VESTAL, NY (WSKG) —Staffing shortages at Broome County’s Willow Point Nursing Home have forced officials to declare a state of emergency. The facility is suspending admissions and shutting down a third unit, after closing two units just last month.

Willow Point’s budget calls for 216 direct care staff. Currently, it only has 81, according to a recent report from Willow Point Administrator Ryan LaClair.

County Executive Jason Garnar said closing the third unit was necessary, to make sure residents wouldn’t be deprived of quality care.

But he added that the future of Willow Point is more uncertain as it continues to lose staff.

“At some point, that number gets so low that something’s got to give,” said Garnar. “And I’m afraid that we’re very, very close to that point. And there’s no light at the end of the tunnel.”

Last year, Broome County spent an extra $5 million just to keep Willow Point going. Garnar said closing this third unit means the nursing home will lose more money, making it even harder to pay competitive wages.

Willow Point Rehabilitation and Nursing Center in Vestal. (Phoebe Taylor-Vuolo/WSKG)

Starting in 2022, Willow Point’s certified nursing assistants will get a $3 raise. But in a meeting with county legislators, Willow Point Administrator Ryan LaClair said the facility is still struggling to compete for staff.

“We’re seeing a lot of people leave for other employment opportunities,” said LaClair. “Right now, it appears that these disciplines are getting about six dollars more an hour elsewhere in the community, in other nursing homes.”

In the meantime, LaClair said the remaining staff are being stretched thin.

“The less and less staff we have, the more and more we’re expecting from the current staff,” said LaClair. “So, ‘hey, you worked 60 hours this week?
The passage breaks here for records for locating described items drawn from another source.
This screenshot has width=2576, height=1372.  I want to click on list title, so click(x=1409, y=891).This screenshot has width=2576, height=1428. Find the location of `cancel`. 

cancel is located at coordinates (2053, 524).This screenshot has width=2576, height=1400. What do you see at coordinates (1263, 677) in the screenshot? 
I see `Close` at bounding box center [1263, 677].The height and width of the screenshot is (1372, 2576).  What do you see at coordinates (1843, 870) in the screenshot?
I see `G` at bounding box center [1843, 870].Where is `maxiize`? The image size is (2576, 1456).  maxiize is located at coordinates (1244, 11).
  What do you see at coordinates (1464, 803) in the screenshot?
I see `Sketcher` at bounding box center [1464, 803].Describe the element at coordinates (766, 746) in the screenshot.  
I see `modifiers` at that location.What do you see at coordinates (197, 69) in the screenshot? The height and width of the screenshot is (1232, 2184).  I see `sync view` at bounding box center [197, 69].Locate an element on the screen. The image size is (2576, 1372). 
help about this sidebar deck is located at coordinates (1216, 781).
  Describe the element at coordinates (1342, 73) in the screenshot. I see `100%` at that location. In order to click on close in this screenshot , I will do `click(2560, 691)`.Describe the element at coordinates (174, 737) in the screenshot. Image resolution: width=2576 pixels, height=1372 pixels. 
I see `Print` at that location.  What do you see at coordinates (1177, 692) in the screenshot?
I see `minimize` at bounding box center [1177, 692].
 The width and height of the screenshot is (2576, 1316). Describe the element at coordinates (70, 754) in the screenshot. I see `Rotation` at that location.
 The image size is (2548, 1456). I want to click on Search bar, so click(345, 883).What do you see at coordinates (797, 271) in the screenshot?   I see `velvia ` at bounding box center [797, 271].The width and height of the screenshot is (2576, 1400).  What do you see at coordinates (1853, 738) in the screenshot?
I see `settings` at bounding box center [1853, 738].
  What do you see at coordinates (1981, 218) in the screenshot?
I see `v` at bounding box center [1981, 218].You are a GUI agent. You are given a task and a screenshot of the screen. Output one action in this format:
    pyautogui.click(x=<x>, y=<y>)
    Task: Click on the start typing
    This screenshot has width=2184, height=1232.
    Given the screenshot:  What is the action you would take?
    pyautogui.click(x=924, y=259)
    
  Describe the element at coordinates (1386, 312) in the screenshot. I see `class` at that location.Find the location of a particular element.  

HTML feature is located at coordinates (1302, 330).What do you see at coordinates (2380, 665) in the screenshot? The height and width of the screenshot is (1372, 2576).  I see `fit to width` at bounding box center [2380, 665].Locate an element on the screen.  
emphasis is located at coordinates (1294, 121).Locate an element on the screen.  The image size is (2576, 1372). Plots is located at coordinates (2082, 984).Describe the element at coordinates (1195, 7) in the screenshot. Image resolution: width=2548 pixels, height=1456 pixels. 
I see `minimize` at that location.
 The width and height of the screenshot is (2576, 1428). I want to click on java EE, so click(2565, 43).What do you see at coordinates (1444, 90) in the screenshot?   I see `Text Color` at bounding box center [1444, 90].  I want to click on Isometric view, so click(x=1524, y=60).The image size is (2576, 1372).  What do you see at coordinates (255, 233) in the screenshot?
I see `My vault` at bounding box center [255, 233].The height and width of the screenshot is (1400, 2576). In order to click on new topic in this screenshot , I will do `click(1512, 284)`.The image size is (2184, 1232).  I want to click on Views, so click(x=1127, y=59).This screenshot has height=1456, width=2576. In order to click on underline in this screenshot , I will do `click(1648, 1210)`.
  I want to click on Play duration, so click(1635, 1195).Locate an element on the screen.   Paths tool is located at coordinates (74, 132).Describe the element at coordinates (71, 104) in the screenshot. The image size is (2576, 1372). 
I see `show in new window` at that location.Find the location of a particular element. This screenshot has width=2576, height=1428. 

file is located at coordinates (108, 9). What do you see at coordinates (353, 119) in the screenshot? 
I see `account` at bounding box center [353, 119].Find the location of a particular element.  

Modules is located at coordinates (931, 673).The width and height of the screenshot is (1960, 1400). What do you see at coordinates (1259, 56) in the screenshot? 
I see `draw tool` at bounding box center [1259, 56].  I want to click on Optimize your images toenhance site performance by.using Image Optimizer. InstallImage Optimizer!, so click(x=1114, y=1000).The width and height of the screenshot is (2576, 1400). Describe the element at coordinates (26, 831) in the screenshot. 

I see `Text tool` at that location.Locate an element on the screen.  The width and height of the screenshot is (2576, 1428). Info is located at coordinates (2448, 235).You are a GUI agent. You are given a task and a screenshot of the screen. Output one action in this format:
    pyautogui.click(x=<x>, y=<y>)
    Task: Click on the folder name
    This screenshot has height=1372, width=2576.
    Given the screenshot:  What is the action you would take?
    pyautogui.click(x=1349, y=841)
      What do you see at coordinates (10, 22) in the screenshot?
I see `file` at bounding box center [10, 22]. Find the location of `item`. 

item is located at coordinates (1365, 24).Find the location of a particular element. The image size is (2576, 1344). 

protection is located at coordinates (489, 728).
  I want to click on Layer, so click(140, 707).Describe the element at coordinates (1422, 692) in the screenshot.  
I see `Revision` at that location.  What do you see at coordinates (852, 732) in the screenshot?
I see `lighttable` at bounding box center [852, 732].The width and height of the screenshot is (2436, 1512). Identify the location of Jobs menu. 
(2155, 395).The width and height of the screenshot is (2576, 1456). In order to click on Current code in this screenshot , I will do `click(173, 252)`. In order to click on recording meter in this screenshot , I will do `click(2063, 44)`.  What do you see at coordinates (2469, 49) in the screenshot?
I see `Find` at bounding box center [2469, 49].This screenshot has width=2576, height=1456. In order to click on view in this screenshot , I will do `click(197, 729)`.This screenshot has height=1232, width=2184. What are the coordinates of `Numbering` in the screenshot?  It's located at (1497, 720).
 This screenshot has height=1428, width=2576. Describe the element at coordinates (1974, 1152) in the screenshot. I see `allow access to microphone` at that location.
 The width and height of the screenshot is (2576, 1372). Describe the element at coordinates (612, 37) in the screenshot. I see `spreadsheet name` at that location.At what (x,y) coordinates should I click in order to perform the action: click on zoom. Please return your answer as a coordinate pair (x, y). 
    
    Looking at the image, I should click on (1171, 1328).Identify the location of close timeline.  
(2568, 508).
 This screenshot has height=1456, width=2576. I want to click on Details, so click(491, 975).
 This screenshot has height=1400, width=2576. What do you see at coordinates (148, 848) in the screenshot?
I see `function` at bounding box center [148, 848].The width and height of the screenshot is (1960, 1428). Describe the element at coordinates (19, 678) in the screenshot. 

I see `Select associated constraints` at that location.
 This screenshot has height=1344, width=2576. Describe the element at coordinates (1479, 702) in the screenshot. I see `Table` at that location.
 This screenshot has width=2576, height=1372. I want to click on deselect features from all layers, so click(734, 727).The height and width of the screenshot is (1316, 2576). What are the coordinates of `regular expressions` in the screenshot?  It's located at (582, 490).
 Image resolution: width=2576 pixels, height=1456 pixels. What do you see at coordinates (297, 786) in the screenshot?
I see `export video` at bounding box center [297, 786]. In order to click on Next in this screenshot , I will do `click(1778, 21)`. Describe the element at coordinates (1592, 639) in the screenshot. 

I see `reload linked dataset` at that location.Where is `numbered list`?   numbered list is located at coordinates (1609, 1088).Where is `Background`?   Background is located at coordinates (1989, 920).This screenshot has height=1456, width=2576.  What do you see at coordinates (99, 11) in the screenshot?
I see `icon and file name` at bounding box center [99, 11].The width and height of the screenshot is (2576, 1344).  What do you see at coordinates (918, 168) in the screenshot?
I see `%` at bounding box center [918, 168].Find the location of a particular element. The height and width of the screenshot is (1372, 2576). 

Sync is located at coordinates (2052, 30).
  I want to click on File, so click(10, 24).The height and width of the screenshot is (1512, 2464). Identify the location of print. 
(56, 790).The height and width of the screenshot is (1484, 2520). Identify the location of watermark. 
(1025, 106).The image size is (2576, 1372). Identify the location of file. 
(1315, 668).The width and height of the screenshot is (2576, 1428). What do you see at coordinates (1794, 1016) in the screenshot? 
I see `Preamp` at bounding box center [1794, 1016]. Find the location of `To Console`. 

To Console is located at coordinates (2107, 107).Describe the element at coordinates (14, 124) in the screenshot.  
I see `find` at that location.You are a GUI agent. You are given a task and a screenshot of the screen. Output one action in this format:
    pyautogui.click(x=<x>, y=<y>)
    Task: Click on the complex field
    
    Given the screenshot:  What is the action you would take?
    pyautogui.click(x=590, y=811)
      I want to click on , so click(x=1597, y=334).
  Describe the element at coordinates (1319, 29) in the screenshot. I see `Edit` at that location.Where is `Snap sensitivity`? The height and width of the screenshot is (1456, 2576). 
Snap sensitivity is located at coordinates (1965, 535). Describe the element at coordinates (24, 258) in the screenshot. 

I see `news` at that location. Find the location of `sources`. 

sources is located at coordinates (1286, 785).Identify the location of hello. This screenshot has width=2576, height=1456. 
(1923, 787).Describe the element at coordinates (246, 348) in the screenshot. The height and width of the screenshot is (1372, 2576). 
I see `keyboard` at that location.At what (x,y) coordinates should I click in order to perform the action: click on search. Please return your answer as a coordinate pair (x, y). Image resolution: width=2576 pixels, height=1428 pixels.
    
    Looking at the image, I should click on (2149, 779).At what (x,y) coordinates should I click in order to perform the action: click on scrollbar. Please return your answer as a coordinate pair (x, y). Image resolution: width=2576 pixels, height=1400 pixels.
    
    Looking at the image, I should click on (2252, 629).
Great, can you work 68?’”

Garnar said though staffing shortages have been an issue for Willow Point for years, COVID-19 has exacerbated the situation. Just before the pandemic, he said the nursing home was doing better, financially and operationally.

“Our ratings had gone up for the first time in a long time. And we were really in a good spot moving forward,” said Garnar. “And this pandemic, it just kind of broke us.”

Willow Point will reduce its capacity. Garnar said the state of emergency declaration will allow more flexibility for the county to deal with staffing shortages. A rapid response team has also been put together to help address the issue.